## Exercise goal
Locate, in the data below, the line that contains "Edremit Haberleri (149, 2514)" and the line that contains "Haber Yazılımı: - v26.0.5 (227, 2570)"; reproduce exactly those two lines and every line between them, nothing more.

## Material provided
┄┄┄┄┄┄┄┄┄┄┄┄┄┄┄┄┄┄┄┄
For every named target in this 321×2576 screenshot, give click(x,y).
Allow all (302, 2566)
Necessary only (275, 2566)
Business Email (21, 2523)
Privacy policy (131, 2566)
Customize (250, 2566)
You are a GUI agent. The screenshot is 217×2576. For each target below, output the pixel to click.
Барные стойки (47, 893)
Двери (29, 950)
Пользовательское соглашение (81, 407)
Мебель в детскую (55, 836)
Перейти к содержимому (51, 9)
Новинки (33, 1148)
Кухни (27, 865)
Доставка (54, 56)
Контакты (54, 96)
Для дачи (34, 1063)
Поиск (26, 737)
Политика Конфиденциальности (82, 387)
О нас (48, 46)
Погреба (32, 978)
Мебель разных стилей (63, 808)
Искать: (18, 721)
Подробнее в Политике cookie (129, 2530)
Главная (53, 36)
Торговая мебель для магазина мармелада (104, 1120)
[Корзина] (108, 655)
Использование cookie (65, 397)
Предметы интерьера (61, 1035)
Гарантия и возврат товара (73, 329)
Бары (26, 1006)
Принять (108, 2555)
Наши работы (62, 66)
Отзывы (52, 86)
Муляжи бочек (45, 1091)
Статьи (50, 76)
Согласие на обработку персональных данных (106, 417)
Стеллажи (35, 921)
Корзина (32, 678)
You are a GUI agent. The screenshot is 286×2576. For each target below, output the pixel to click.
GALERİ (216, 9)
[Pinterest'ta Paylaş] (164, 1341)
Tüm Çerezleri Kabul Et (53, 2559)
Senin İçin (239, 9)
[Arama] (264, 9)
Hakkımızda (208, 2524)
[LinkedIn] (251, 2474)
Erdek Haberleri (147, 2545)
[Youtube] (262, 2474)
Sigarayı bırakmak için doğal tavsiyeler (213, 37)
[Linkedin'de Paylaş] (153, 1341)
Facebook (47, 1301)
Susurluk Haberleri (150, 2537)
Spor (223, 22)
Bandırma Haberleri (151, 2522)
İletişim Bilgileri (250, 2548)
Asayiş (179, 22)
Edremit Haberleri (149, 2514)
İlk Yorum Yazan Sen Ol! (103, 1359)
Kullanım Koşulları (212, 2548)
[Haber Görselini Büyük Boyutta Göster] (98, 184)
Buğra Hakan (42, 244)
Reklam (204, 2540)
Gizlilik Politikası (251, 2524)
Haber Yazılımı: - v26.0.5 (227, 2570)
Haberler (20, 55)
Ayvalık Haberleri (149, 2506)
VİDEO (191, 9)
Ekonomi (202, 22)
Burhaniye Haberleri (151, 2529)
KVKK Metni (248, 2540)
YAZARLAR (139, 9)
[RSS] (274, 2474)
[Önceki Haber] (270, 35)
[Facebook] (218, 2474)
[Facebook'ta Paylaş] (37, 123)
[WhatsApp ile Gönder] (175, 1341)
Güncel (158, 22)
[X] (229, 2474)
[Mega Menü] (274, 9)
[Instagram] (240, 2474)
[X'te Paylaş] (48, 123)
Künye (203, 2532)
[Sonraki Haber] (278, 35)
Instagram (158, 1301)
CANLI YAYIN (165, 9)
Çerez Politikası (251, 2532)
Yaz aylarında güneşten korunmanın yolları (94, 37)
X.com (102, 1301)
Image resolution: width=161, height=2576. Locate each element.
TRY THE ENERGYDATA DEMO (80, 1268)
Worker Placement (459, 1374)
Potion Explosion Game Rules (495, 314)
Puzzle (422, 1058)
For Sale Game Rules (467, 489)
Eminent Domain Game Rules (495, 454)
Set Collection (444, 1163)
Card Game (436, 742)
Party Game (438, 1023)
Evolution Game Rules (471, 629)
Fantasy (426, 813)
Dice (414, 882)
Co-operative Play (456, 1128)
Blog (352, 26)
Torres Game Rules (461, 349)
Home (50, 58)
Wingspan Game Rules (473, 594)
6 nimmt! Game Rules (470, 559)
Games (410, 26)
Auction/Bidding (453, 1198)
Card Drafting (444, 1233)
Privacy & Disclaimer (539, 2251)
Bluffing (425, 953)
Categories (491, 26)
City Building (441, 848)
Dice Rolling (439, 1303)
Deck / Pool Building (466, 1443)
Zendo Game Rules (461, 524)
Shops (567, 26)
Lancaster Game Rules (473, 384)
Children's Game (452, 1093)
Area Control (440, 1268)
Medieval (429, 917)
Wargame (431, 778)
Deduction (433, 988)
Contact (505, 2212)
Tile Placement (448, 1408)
┄┄┄┄┄┄┄┄┄┄┄┄┄┄┄┄┄┄┄┄
## Solution for this task
Edremit Haberleri (149, 2514)
İlk Yorum Yazan Sen Ol! (103, 1359)
Kullanım Koşulları (212, 2548)
[Haber Görselini Büyük Boyutta Göster] (98, 184)
Buğra Hakan (42, 244)
Reklam (204, 2540)
Gizlilik Politikası (251, 2524)
Haber Yazılımı: - v26.0.5 (227, 2570)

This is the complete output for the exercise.